+++ Passage shown +++
His final contract extension came aged 39 when he announced he would be retiring at the end of the 2016-17 season. Milner undoubtedly has maintained the fitness levels and drive to surpass Totti’s longevity, but he would have to continue his career at another club.
Like Totti and Scholes, Giggs retired as a one-club player and announced his decision in May 2014. The Welsh winger made his United first-team debut aged 17 in 1991 and called it a day as the most decorated player in the club’s history, lifting 34 trophies across 963 appearances.
Giggs remained at Old Trafford beyond his playing days, joining Louis van Gaal’s coaching staff. Michael Carrick recently did the same, and Milner could follow in their footsteps if he calls time on his playing career at the end of next season, and Jurgen Klopp wants him to stick around.
+++ Data excerpts +++
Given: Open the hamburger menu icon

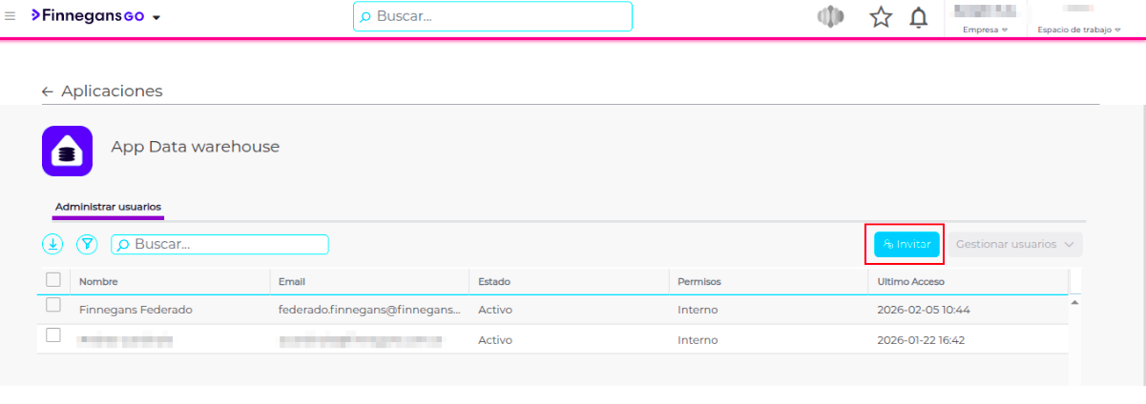Looking at the screenshot, I should point(10,16).
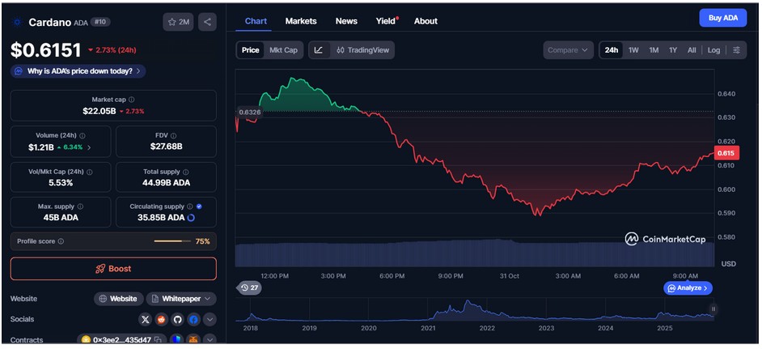Add Cardano to watchlist with star button
Image resolution: width=762 pixels, height=349 pixels.
[x=178, y=22]
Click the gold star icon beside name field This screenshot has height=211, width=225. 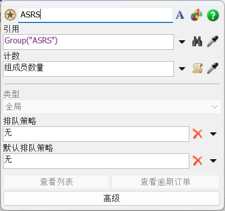coord(10,15)
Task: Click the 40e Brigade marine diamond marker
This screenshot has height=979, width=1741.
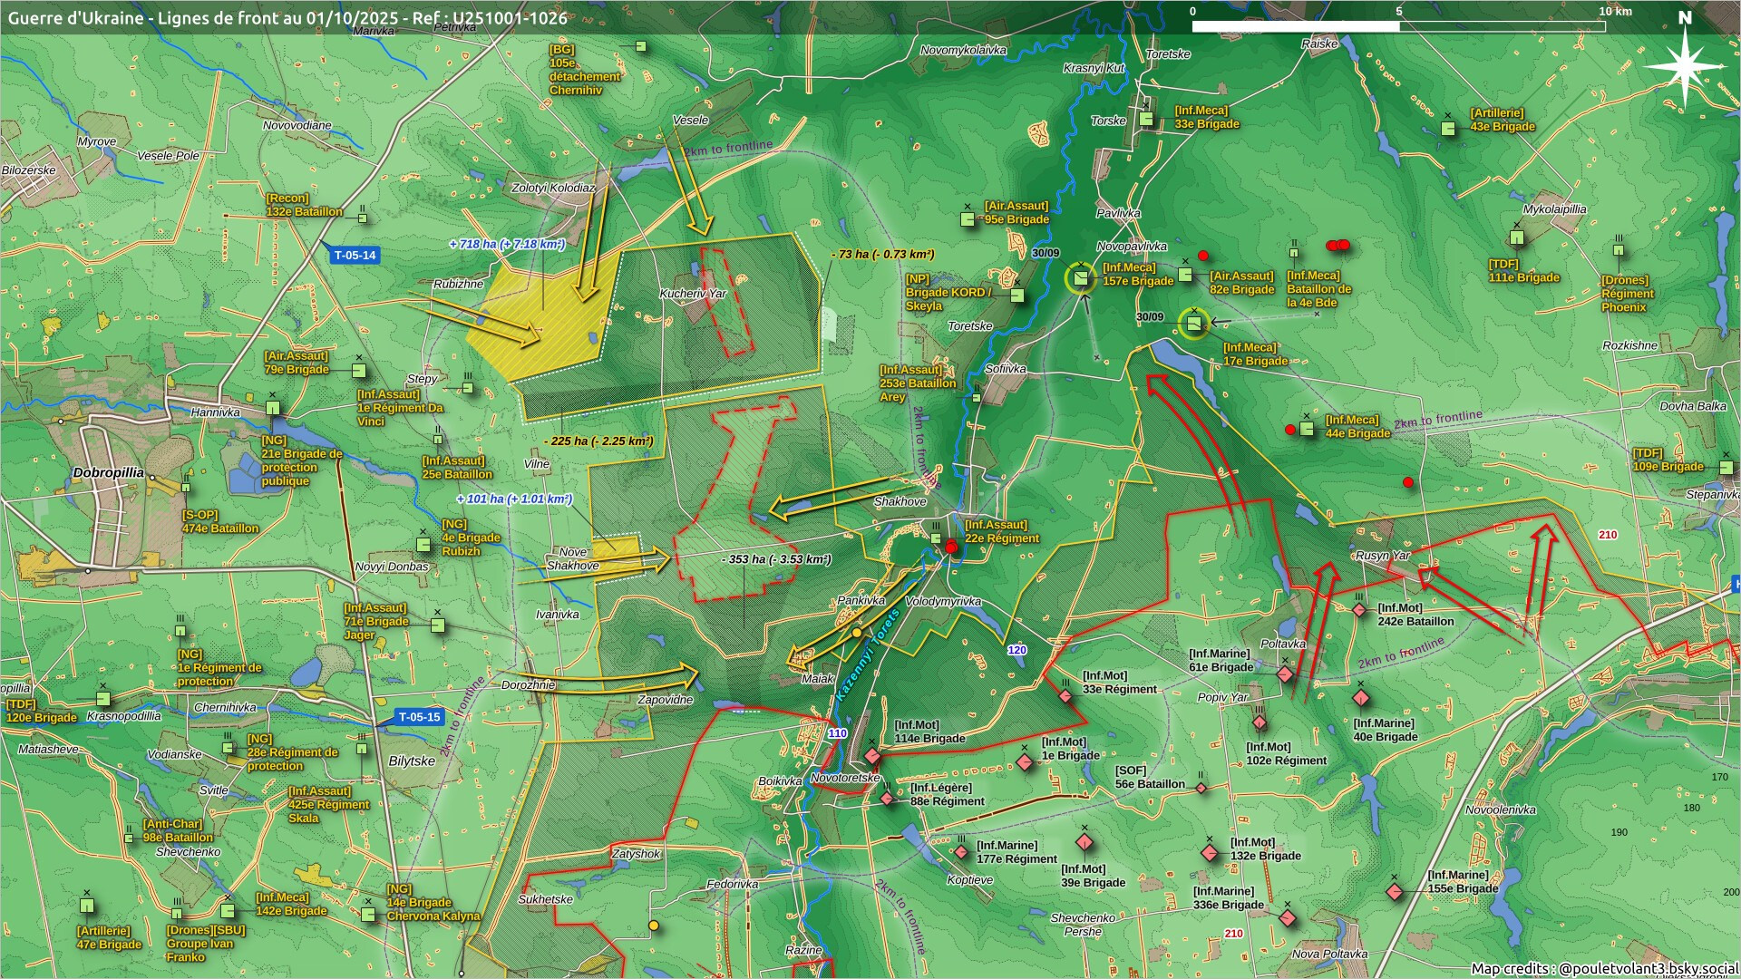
+++
• **What to do**
Name every person mentioned in the passage about long football careers, in order of first appearance.

• **Solution to this exercise**
Milner, Totti, Scholes, Giggs, Louis van Gaal, Michael Carrick, Jurgen Klopp